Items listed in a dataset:
━━━━━━━━
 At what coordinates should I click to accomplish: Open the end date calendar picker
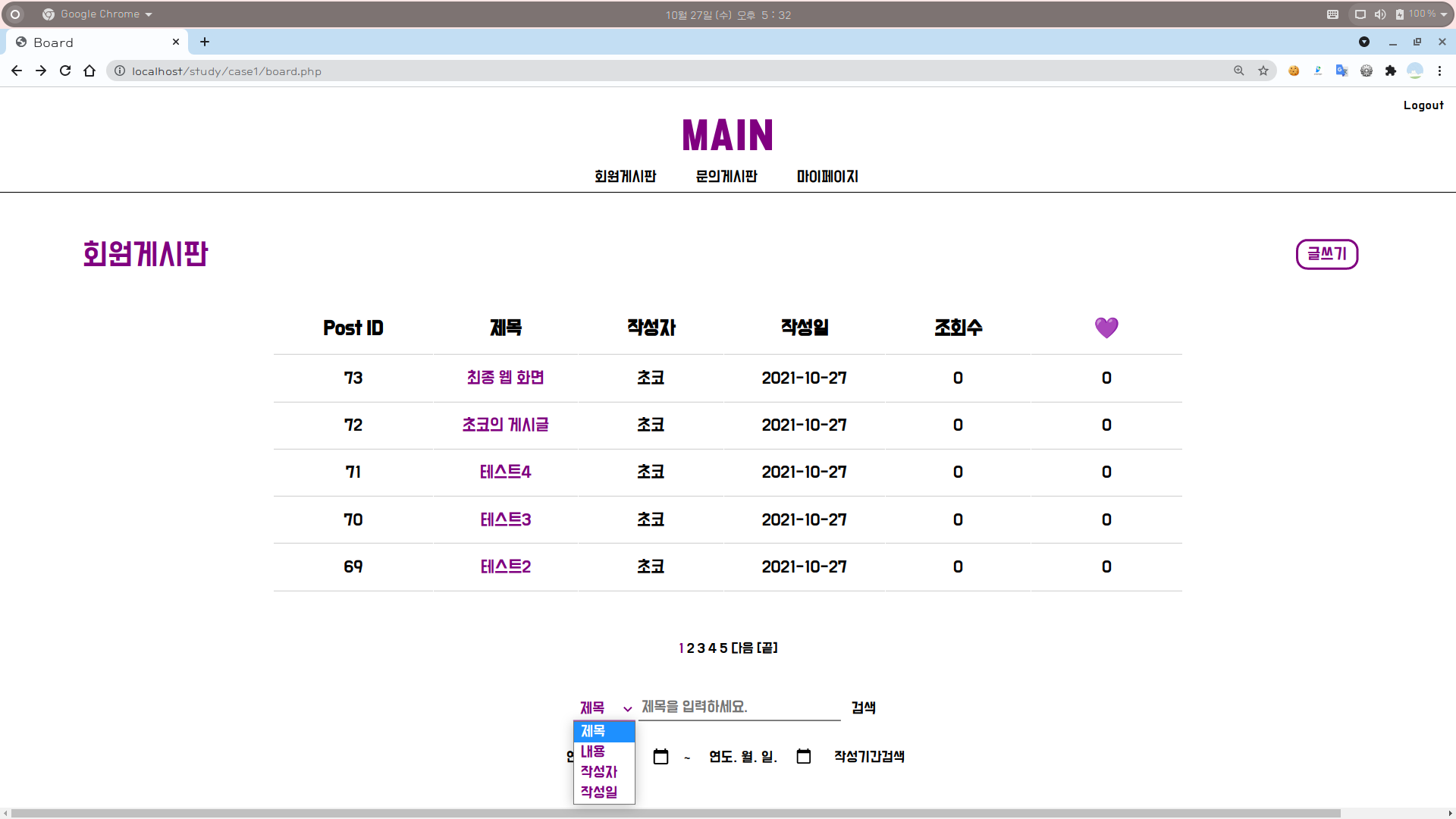804,757
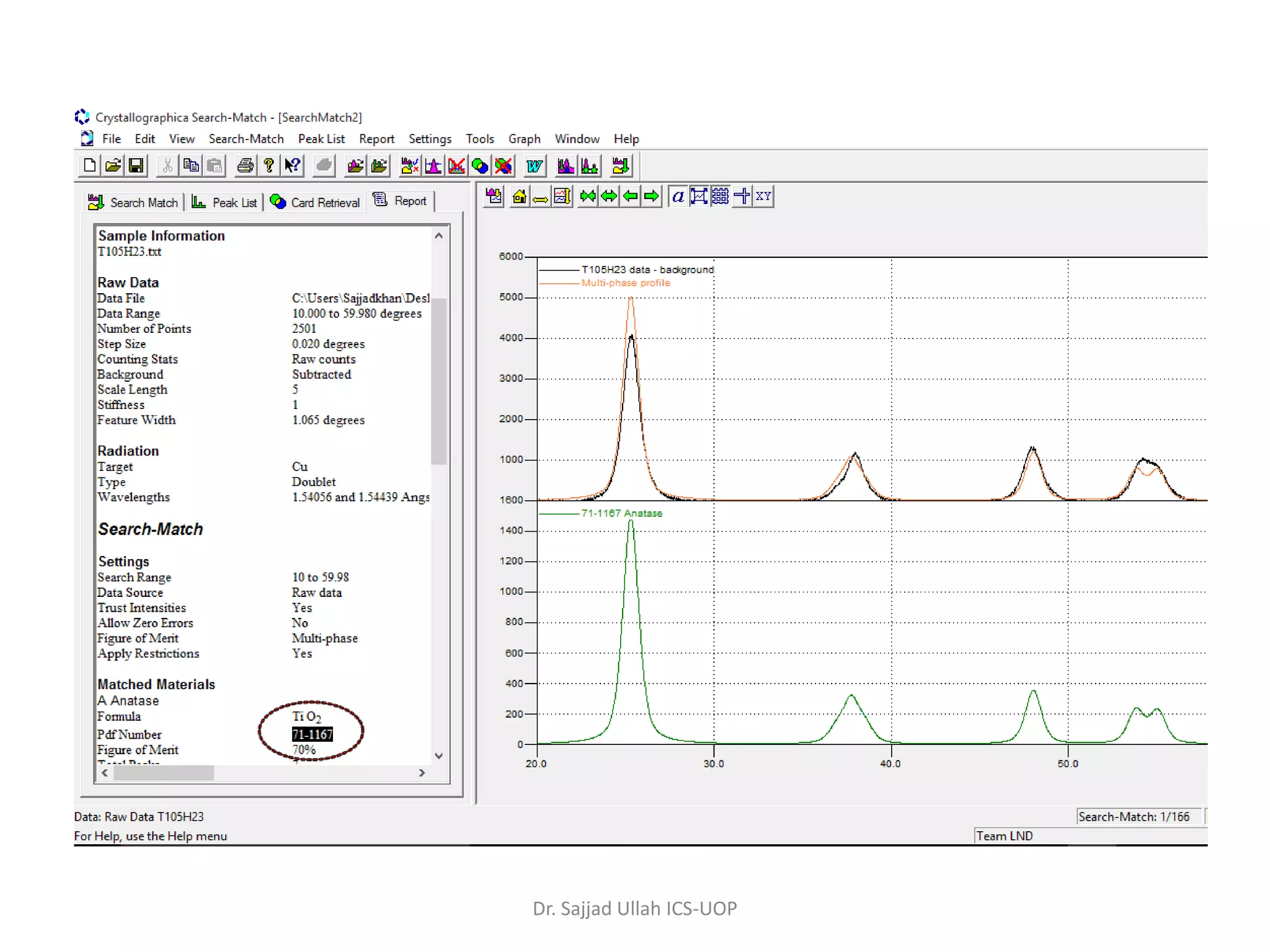Toggle the graph grid lines button

pyautogui.click(x=720, y=196)
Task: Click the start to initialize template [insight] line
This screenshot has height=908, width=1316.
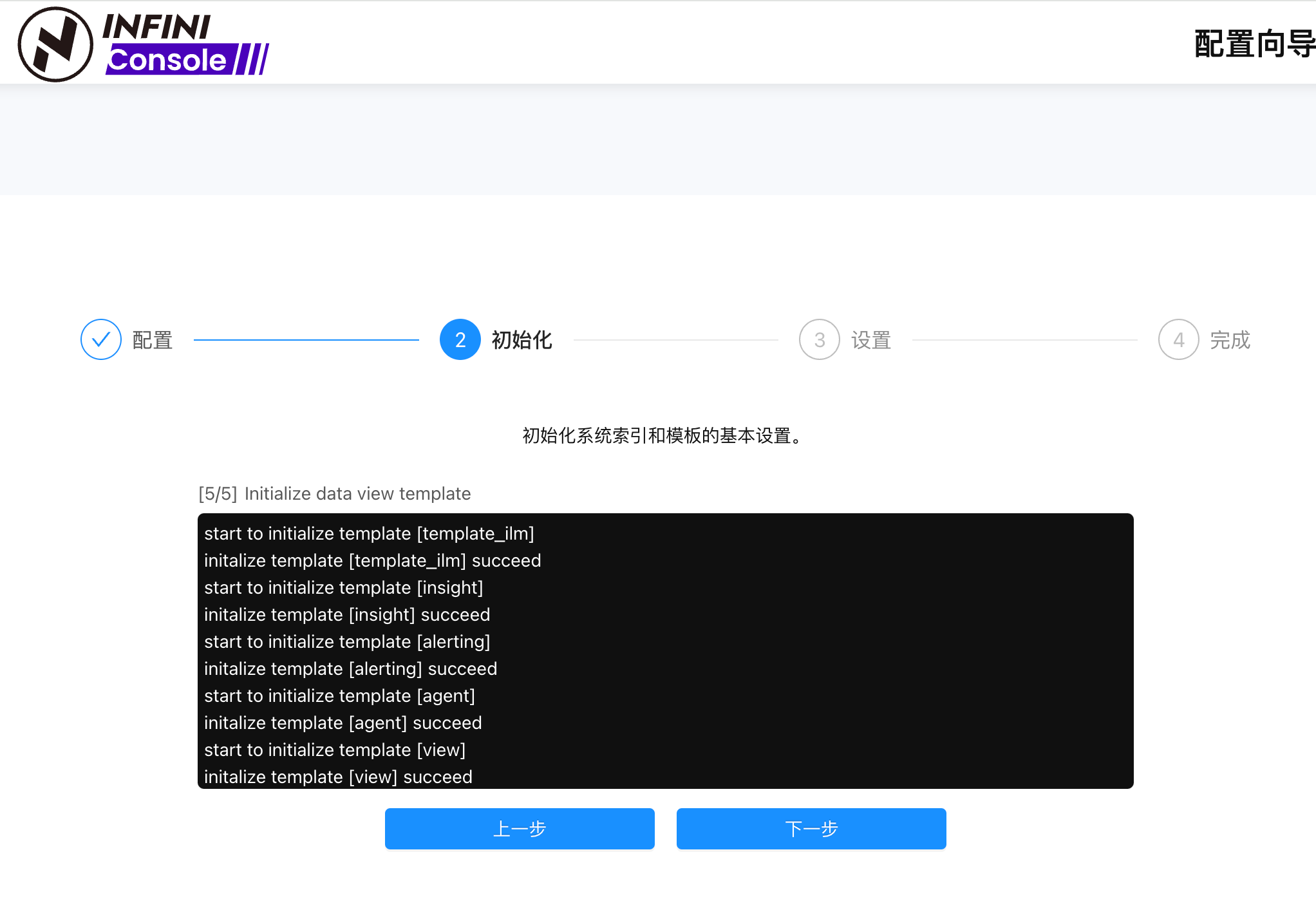Action: (x=343, y=588)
━━━━━━━━
• **WHAT NEEDS TO BE DONE**
Please give again only the lines from the one containing "Task: Click the" through the last line of the entries above, exactly as they stand and without pictures.

• **OUTPUT OF THE TASK**
Task: Click the start to initialize template [insight] line
This screenshot has height=908, width=1316.
Action: (x=343, y=588)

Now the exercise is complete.